# renting basement from my second house



## Jocose (Nov 12, 2012)

I own a house in Calgary (my wife and I are on title).
Thinking of buying another one in Calgary for my parents with a basement suit as a mortgage helper.
My parents will not pay me rent, but tenants in the basement will, so I should treat it as a rental property I think. Then I can claim my profit from renting it and write off some expenses. The house will need some TLC.

Questions:
1. Would it be legal to claim income from basement only, but write off, let's say, new roof for the house?
2. I've been thinking to put my mother on title for this house. If my dad file bankruptcy, can they come after this house, which would be under my and my mother's names? 
3. Why I wouldn't want to put my mother on title? I trust my parents, and they won't screw me over. She works, but doesn't make enough money to pay for mortgage, so she is not a co-signer by any means.

Thanks for your thoughts in advance.


----------



## Charlie (May 20, 2011)

If you rent out the basement you can only deduct the portion of expenses related to the rental. If a roof qualified as repairs, you'd prorate on personal (mom and dad) vs income. Possibly the roof would be capital and not deductible.

Sounds like your dad's financial situation might be dicey? If your mom's on title and your dad didn't gift her the home you should be OK.

Why not gift the home outright to your mom? (consider registering a second mortgage to protect your initial invest). Any gain would then be eligible for her principal residence exemption. You'd have to have her rework her will to be sure you got the home before any other asset split -- and that it didn't go to your dad if you're concerned about his creditors. You could do whatever guarantees cosigning is necessary with the bank. But kids buying parents a home with the provision it goes back to them in the will is pretty common.

Hopefully your home isn't underwater.....good luck to you all in cowtown. Stay dry!


----------



## Young&Ambitious (Aug 11, 2010)

The roof would be a capital asset, you would not be able to write this off. This and many other expenses would be split between the rental and non-rental space. Look on the CRA website, they have all the info you will need about rent expenses and deductability. Depending on the complexity of your situation, it may also be advisable to speak with an accountant. Goodluck.


----------



## Jocose (Nov 12, 2012)

Charlie said:


> Why not gift the home outright to your mom? (consider registering a second mortgage to protect your initial invest). Any gain would then be eligible for her principal residence exemption.

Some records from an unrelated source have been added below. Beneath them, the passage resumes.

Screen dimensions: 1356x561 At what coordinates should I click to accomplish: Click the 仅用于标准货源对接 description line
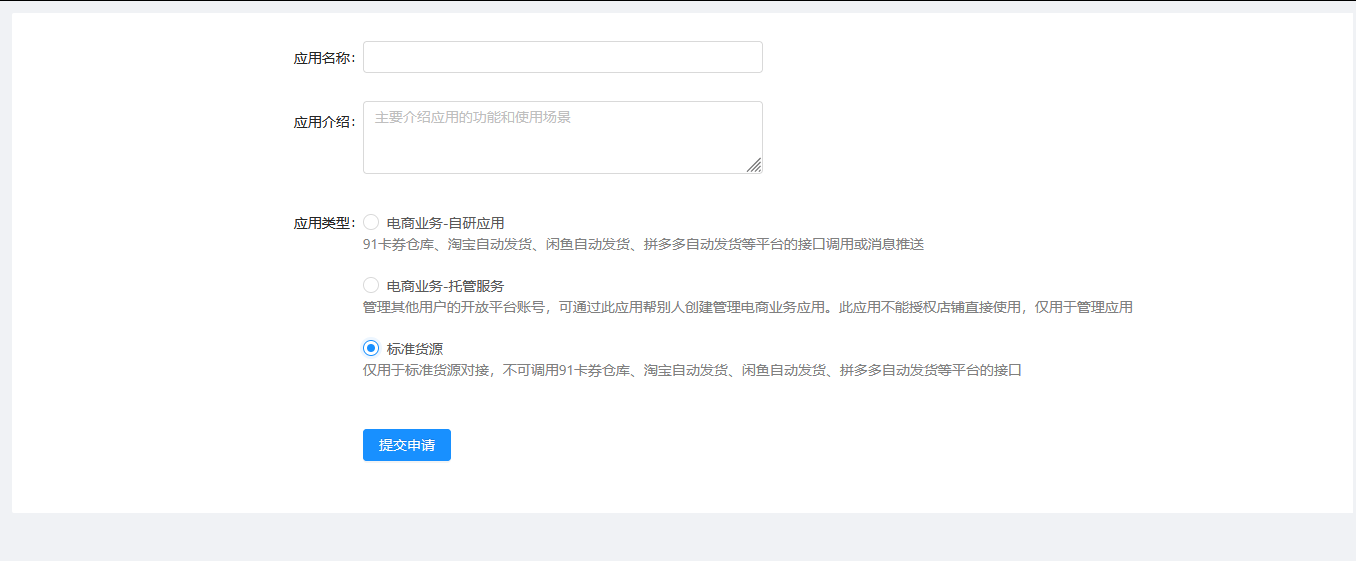(x=692, y=370)
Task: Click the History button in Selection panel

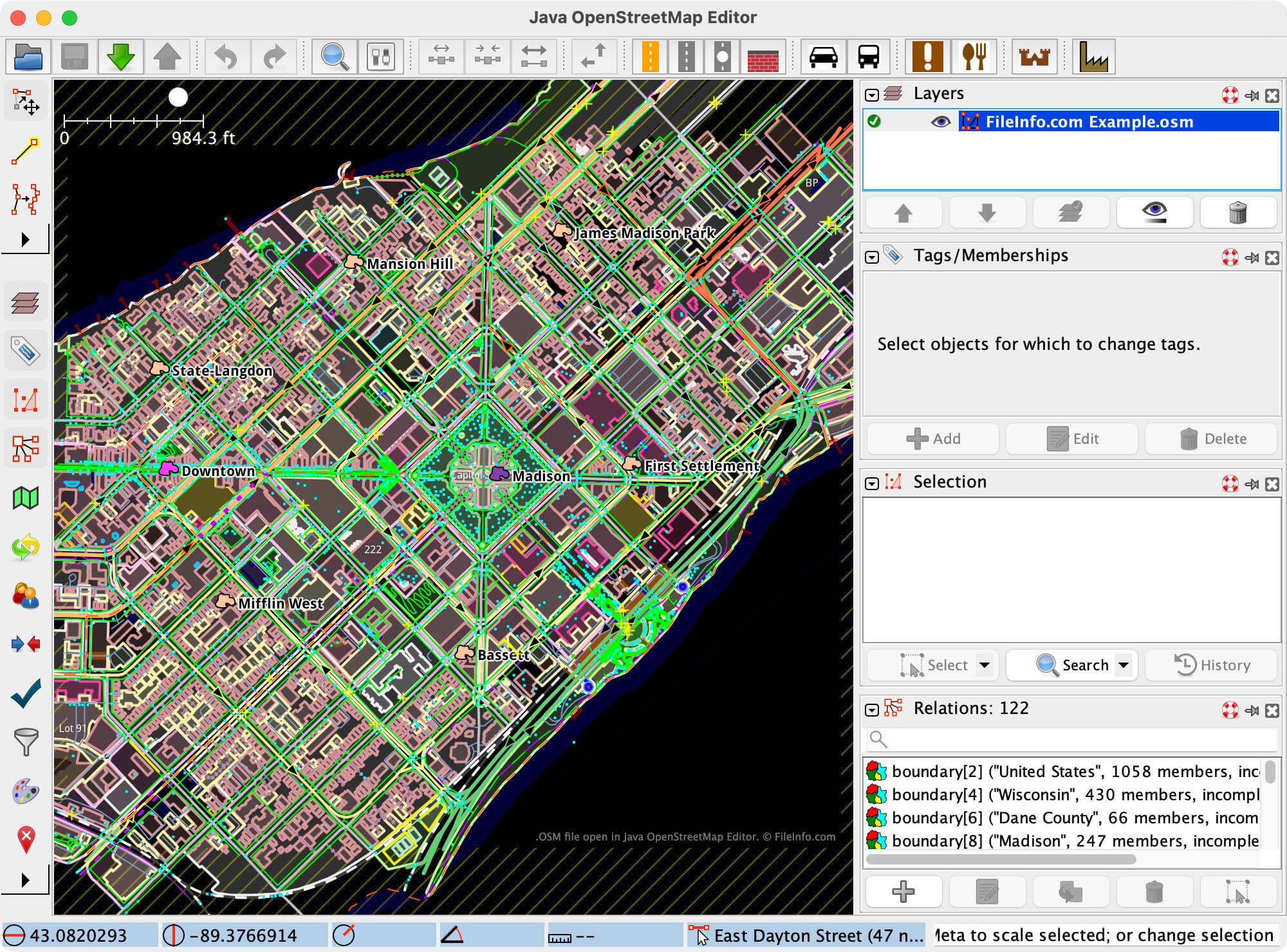Action: pos(1210,665)
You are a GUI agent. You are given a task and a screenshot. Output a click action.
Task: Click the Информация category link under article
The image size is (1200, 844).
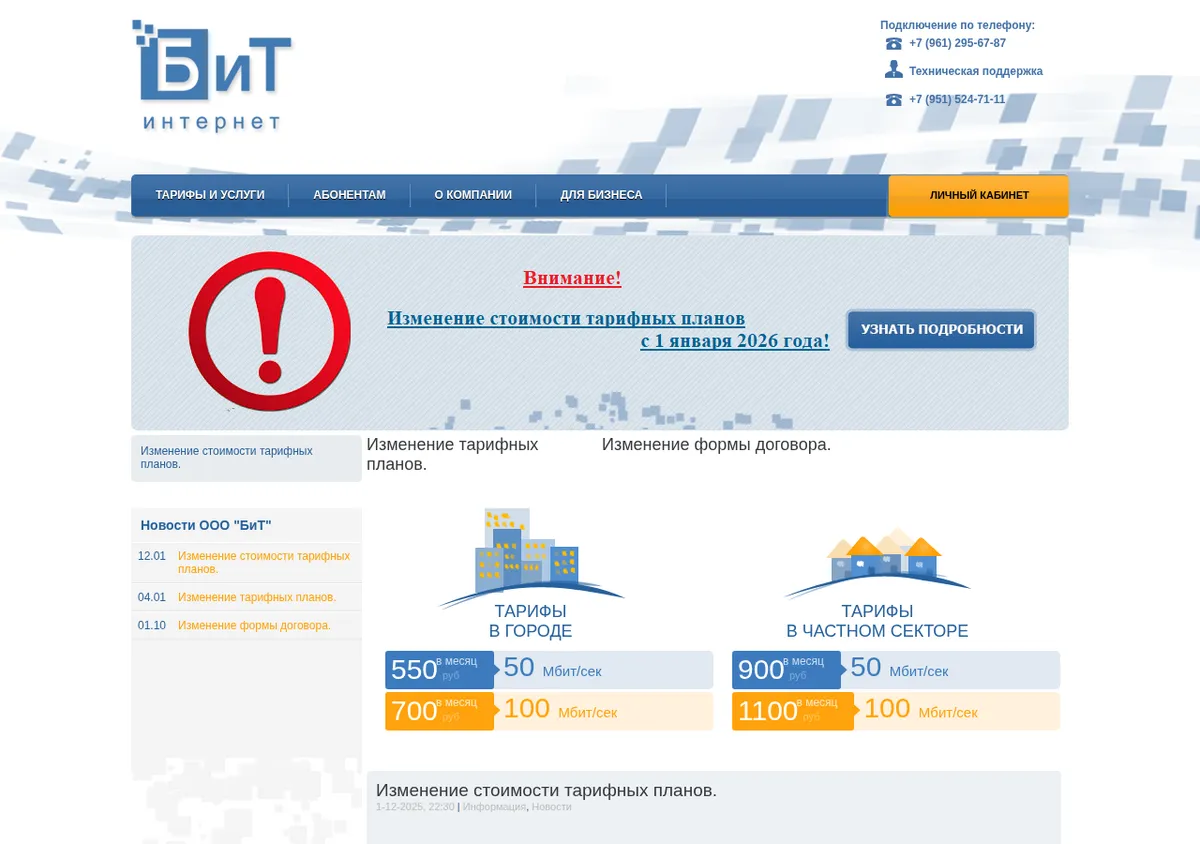click(494, 807)
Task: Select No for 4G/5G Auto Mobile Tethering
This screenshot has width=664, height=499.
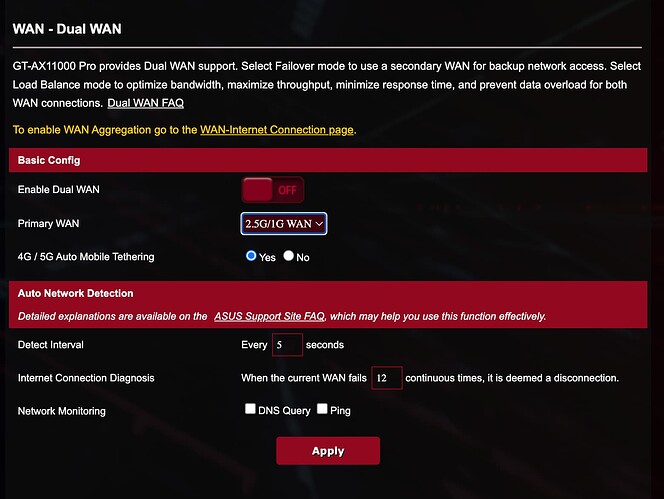Action: click(x=288, y=256)
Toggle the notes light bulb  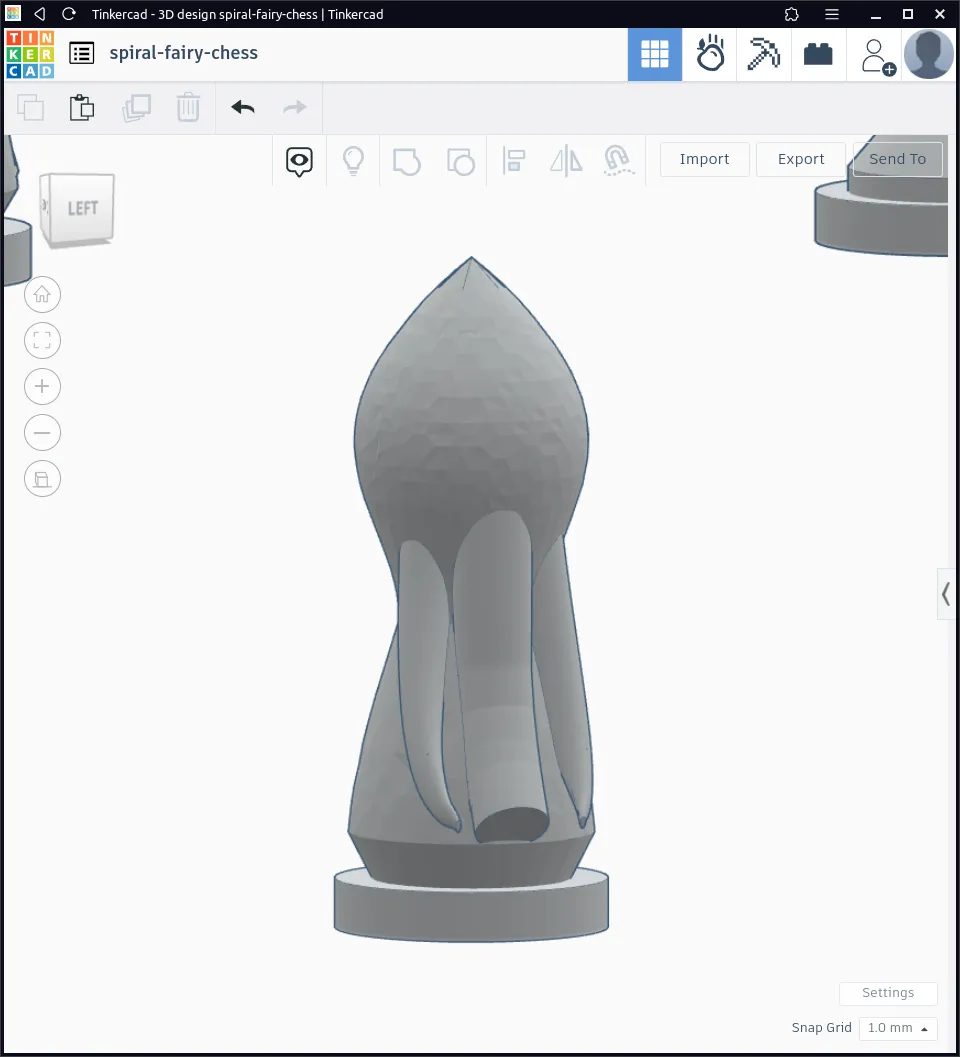[x=353, y=160]
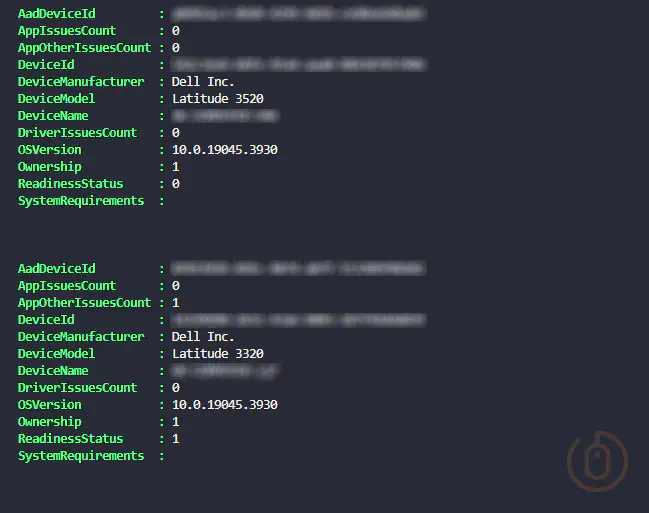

As I understand, all the persons, which responsible for mortgage, must be on title, so I can't just gift the house to my mom.



Charlie said:


> Hopefully your home isn't underwater.....good luck to you all in cowtown. Stay dry!


I don't have that much money to buy property by the rivers or in inner-city, those are the areas that have been affected mostly in Calgary.

Thanks for your response.


----------



## Jocose (Nov 12, 2012)

Young&Ambitious said:


> The roof would be a capital asset, you would not be able to write this off. This and many other expenses would be split between the rental and non-rental space. Look on the CRA website, they have all the info you will need about rent expenses and deductability. Depending on the complexity of your situation, it may also be advisable to speak with an accountant.


Thanks, I didn't know that and I'll do more research.


----------



## sprocket1200 (Aug 21, 2009)

smart decision by them to rent.

it is too expensive to own now, tell them to wait until housing is cheap enough to buy....

oh, sorry, it is a good investment for you though.... haha



Jocose said:


> I own a house in Calgary (my wife and I are on title).
> Thinking of buying another one in Calgary for my parents with a basement suit as a mortgage helper.
> My parents will not pay me rent, but tenants in the basement will, so I should treat it as a rental property I think. Then I can claim my profit from renting it and write off some expenses. The house will need some TLC.
> 
> ...


----------